Diante deste cenário, as comunidades científicas vêm se posicionando incisivamente sobre a necessidade do papel e do protagonismo das pesquisas no Brasil.

Idealizado por pesquisadores, estudantes e professores que fazem parte da campanha “Conhecimentos Sem Cortes”, o Tesourômetro – painel eletrônico em tempo real – registra o impacto dos cortes de financiamento federal para as áreas da ciência, tecnologia e humanidades promovidos pelo governo, e já se aproxima da marca dos R$ 12 bilhões.

Segundo o painel, a pesquisa no Brasil perde em média R$ 500 mil por hora em verbas federais.
“Estamos fazendo uma grande pressão para o governo liberar os recursos para esse ano e também estamos preocupados com 2018, pois é necessário um orçamento adequado. Sem as verbas e sem a recomposição do orçamento, o futuro da ciência será trágico”, informou presidente da SBPC em entrevista ao Portal Vermelho.


Ildeu de Castro Moreira

 

Ildeu de Castro Moreira também frisou que houve um avanço no número de pesquisadores e de pesquisas no país nos últimos anos. Porém, se os valores de investimentos não se alterarem, haverá um retrocesso monumental.

De acordo com dados da Folha de S.Paulo, em 2006 o número de pesquisadores era de 90 mil, tendo um avanço de mais de 100 mil novos pesquisadores ao atingir quase 199 mil em 2016. Ainda segundo informações do veículo, instituições ligadas ao MCTIC, estão em estado calamidade, após o corte do ministério, os orçamentos das instituições analisadas pela matéria caíram pela metade.

O Centro Brasileiro de Pesquisas Físicas, do Rio de Janeiro, não terá recursos a partir de setembro para suas despesas. O montante investido na instituição antes do corte era de R$ 12,9 milhões e agora é de apenas R$ 7,2 milhões.

No caso do Laboratório Nacional de Computação Científica, a diferença foi de R$ 16,1 milhões para R$ 9 milhões, com a possibilidade de ter que desligar o supercomputador Santos Dumont, que gasta R$ 500 mil por mês de energia para ser mantido em funcionamento até outubro.
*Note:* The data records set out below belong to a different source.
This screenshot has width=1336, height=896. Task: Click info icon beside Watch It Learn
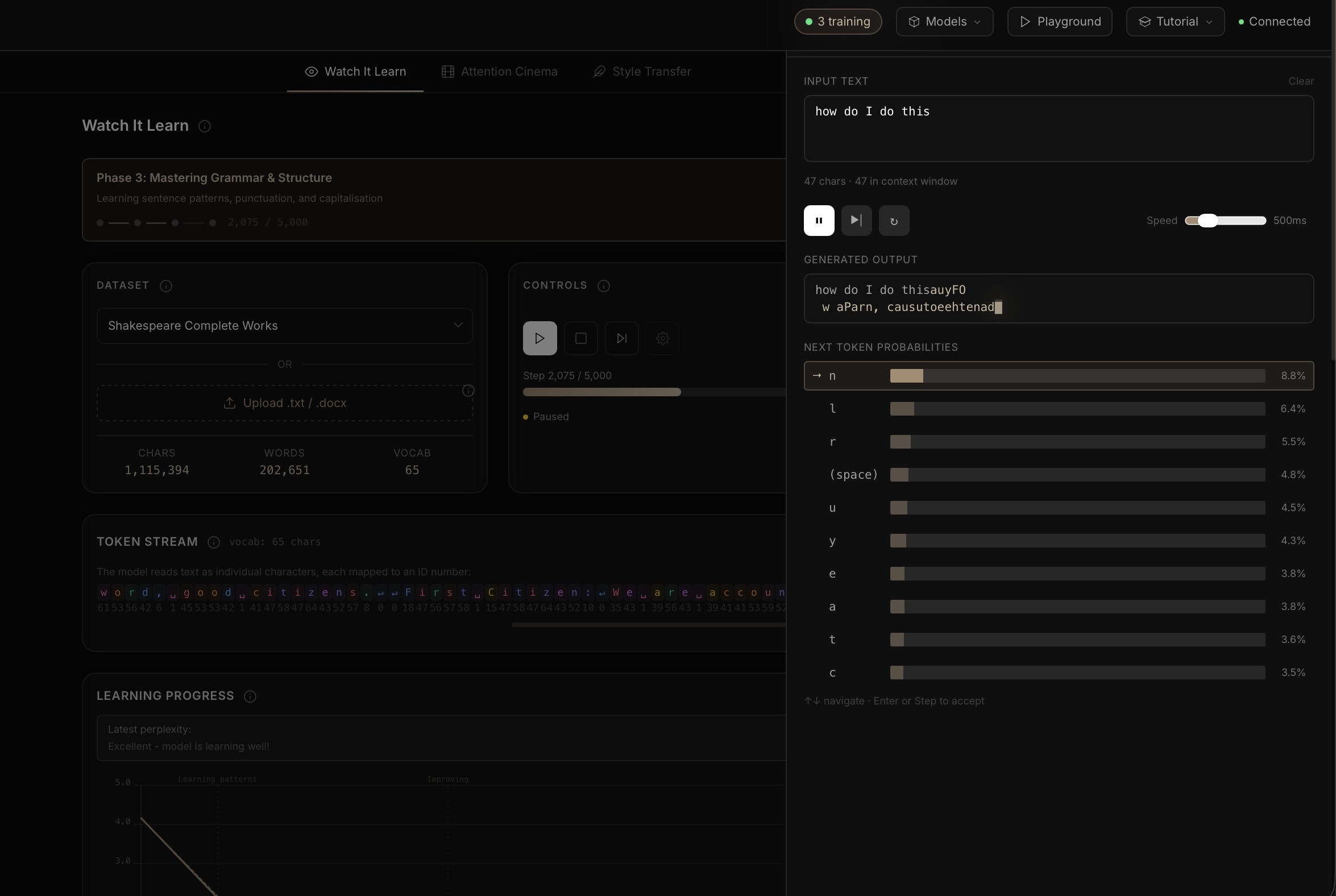(205, 126)
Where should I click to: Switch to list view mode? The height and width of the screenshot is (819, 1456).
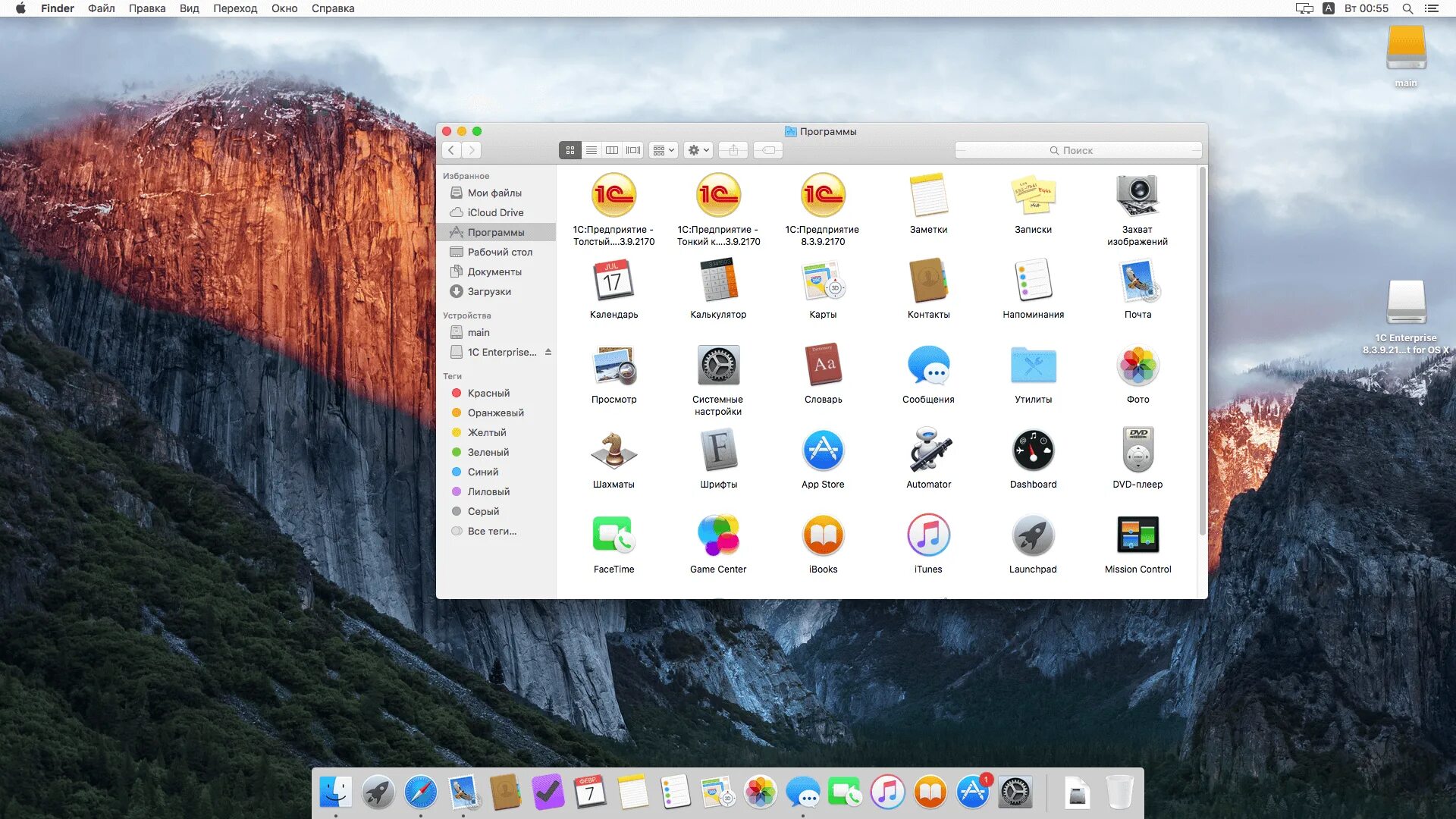592,150
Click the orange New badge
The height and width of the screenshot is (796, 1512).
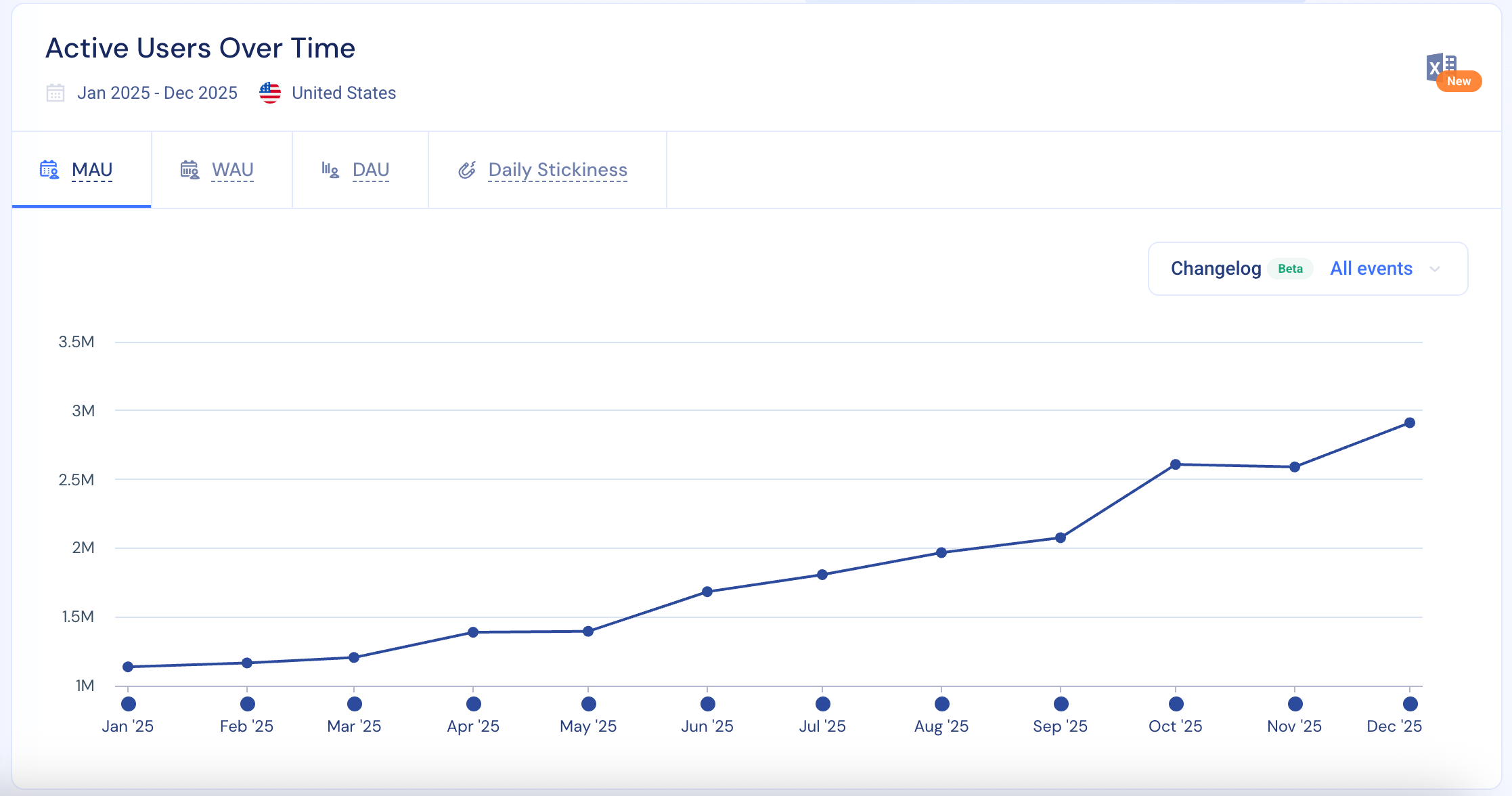[1459, 81]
“Isso significa que cerca de cem projetos de pesquisa de todo o país que utilizam o supercomputador terão de ser interrompidos”, informou Augusto Gadelha, diretor do Laboratório Nacional de Computação Científica, em entrevista à Folha de S.Paulo.

Universidades

“A situação é dramática também nas universidades, como é o caso da UERJ, mas prefiro manter uma visão positiva do que está acontecendo porque estamos lutando para o não fechamento de diversas instituições e esperamos que o governo tenha lucidez e libere o orçamento”, concluiu presidente da SBPC.